Researchers Philipp Beiter and Eric Lantz from the US National Renewable Energy Laboratory (NREL), together with collaborators from the Lawrence Berkeley National Laboratory and the US Department of Energy, have elicited opinions from more than 140 of the world’s leading wind energy experts and collated their expectations about wind plant design in 2035.

Their results have been published in an article, ‘Expert perspectives on the wind plant of the future’, which has appeared in the journal Wind Energy. The researchers found that the height of wind turbines is expected to increase even more than previously forecast, with plants increasingly located in regions less favourable for wind energy.

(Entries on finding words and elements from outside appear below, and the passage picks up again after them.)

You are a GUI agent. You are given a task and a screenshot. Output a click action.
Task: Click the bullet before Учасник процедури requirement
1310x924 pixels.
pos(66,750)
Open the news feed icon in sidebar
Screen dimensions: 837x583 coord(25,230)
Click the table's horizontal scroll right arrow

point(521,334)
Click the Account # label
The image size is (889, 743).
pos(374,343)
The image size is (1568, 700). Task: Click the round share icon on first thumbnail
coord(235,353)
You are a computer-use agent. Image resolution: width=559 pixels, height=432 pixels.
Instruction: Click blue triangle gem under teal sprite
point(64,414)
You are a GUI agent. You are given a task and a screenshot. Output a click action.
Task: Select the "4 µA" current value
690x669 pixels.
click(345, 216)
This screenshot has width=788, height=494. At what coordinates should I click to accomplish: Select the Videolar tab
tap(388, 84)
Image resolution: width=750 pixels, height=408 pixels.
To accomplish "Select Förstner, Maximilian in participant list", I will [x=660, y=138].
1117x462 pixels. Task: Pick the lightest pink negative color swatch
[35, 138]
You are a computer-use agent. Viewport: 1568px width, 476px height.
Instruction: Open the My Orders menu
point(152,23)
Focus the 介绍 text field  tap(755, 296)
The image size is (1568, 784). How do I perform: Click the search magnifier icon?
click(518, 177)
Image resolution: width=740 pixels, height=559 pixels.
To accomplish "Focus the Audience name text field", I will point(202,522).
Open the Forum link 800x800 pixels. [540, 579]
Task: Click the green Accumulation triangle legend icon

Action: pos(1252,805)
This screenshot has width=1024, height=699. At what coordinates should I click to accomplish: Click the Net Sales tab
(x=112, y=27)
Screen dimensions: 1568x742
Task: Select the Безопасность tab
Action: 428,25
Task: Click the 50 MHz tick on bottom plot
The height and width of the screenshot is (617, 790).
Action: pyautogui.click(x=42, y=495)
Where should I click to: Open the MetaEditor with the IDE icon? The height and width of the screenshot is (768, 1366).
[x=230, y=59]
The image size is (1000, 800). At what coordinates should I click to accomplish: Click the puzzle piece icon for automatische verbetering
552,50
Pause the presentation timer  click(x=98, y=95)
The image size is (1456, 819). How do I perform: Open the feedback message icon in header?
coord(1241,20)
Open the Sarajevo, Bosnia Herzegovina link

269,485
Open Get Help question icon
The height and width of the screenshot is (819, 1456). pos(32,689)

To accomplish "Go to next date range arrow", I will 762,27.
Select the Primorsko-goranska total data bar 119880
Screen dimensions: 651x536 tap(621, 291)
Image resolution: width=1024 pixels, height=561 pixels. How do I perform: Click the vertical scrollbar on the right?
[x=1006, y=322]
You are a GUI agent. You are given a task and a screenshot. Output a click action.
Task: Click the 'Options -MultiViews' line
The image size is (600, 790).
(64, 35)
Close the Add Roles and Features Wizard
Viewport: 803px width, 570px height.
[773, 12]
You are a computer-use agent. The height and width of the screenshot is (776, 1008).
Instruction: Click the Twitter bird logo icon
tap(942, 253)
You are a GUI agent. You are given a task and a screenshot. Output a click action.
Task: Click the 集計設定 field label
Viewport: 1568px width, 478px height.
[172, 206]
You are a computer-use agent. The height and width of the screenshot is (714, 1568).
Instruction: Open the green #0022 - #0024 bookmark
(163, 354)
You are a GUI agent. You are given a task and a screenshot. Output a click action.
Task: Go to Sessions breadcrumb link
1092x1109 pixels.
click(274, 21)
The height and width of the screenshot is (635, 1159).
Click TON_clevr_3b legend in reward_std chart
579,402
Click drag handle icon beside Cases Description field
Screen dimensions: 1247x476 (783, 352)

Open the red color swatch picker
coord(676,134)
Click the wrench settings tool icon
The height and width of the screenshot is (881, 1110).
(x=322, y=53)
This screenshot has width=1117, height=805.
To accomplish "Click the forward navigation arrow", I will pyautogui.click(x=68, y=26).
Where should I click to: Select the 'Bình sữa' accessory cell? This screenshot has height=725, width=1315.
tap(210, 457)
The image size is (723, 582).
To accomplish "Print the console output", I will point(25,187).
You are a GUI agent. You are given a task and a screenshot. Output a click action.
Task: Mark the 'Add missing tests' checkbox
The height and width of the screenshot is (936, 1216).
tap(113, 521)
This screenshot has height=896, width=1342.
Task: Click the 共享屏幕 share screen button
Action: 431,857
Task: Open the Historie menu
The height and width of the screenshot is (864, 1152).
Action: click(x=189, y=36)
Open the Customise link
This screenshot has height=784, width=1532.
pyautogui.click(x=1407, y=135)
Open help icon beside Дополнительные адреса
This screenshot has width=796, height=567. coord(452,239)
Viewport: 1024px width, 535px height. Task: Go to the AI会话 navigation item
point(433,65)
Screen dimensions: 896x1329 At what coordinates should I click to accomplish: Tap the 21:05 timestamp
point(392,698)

In the ‘most-likely’ scenario, respondents predicted that hub height for newly installed onshore wind turbines will reach 130 metres in 2035, rather than the 115 m forecast by a 2015 survey, which looked 15 years to 2030.

These and other design choices discussed in the article, in plants of 1100 MW for fixed base units and 600 MW in floating arrays, can support levelised cost of energy (LCOE) reductions of 27% (onshore) and 17%–35% (floating and fixed-base offshore) by 2035 compared to today. New plant designs will also enhance wind energy’s grid service, for example, via project hybridisation with batteries and hydrogen production.

The authors identified economic mechanisms that drive these design changes, including economies of scale from larger turbines, larger plant size, and greater siting flexibility. In essence, these mechanisms drive design choices because the value from reduced costs or higher energy production exceed the incremental expense to obtain them.

The global expert survey was made possible through an international research partnership under the auspices of the International Energy Agency Wind Technology Collaboration Programme, and funded by the US Department of Energy’s Wind Energy Technologies Office.